1. Become a purveyor of grace – The word purveyor is a seldom used word, but it is accurate in this case. A purveyor is a supplier, an outlet, a source, a spreader, and a ‘transmitter’ and this is exactly what we should be. Consider verse 7 (read). As believers, we instinctively realize that we have been given ‘grace.’ To receive God’s grace is huge, but we don’t just receive enough grace for us, for according this verse, we receive grace according to the size, the amount, or the measure of grace which the Savior has. Does HE pour all that He has on us at one time? No. He gives ample supply and once we are HIS, that supply of grace to us NEVER runs out. So we have grace – then we give grace, so we receive grace – so we give grace, so we receive grace – so we give grace. We are to become a conduit or a purveyor of grace.

* So what exactly does this mean? I submit it requires a reformation of our behavior. At salvation, this IS a fundamental change in one’s life. We call this transformation. Literally, God comes in and takes over. The new believer is under new ownership and management. He has received grace (that which He didn’t deserve) in the form of forgiveness, a personal relationship to God through Jesus, and a companion or counselor in the person of the Holy Spirit (who becomes your divine conscience). Under this new management, the most natural thing in life is that things change. Behaviors, decisions, attitudes, conversations, and more are controlled by a higher power.
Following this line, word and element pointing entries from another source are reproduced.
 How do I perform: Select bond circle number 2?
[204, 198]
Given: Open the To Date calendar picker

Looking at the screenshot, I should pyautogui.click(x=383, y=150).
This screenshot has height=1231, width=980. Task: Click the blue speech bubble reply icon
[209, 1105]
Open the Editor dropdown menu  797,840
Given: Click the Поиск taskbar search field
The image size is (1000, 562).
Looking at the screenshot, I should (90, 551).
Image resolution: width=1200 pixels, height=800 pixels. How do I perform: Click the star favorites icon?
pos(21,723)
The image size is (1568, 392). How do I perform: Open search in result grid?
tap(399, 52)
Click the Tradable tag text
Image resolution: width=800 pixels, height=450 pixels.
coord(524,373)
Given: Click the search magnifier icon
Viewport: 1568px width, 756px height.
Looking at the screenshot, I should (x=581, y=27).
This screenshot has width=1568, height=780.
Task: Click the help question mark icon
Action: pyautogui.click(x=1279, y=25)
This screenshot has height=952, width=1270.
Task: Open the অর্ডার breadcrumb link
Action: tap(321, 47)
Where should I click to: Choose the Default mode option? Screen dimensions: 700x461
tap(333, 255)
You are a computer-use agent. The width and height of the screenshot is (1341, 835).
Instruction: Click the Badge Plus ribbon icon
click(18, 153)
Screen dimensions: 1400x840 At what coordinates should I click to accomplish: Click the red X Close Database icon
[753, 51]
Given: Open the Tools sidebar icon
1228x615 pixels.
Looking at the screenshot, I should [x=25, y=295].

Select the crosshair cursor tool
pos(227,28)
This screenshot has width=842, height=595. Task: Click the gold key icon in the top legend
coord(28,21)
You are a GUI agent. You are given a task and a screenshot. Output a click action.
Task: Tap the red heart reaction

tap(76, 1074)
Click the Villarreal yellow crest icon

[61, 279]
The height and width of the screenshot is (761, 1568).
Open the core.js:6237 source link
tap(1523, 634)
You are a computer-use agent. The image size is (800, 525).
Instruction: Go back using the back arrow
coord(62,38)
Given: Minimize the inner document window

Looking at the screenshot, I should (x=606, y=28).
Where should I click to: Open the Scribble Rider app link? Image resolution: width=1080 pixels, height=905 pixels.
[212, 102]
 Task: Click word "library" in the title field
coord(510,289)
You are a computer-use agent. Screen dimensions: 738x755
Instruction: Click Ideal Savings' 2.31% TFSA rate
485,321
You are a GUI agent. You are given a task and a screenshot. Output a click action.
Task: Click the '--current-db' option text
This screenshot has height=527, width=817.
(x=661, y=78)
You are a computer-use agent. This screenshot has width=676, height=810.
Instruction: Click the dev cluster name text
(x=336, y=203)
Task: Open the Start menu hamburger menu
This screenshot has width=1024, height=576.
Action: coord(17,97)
When we are tempted to return to that old habit, the divine counselor whispers in our ear warning us about our actions.

* When we are tempted to engage in malicious conversation we sense the urging that this is destructive and wrong. (By the way, some conversations are not as malicious as they are just plain hurtful). The list goes on & on.

* Yet, if we desire God’s blessing, our call is to realize the grace we have been given and then pass on the grace which God gives to us. This means when faced with a situation of asserting our personal desires, we become like Christ who, being God, refused to use HIS “God Status” to His own advantage but rather, took the lower road of becoming like us so that He could extend grace to each one of us. This is what God calls us to do. Where the rubber meets the road is found in those relationships that we have been wronged. Our knee-jerk reaction is to defend our turf and put someone in their place (and then feel ‘good’ about how we did it). I submit no one has wronged any of us worse than we have wronged God. And yet, our Lord has given so much grace to us that we don’t even have to face the consequences of our actions.

2. Become an encourager – Paul tells us to ‘walk worthy’ of our calling and to walk in humility, gentleness, and patience. If we walk worthy we will take about cue from the Apostle Paul who constantly spoke of being an encouragement to one another. In Acts 20, on the hills of the riot in Ephesus, Luke records that Paul sent for the disciple & encouraged them. Even in the face of personal trouble, Paul was encouraging the rest of the disciples. For the believer, there are times we have to reach deeply into our well of grace to encourage people when we are experiencing personal hurt. This is Paul’s example for us.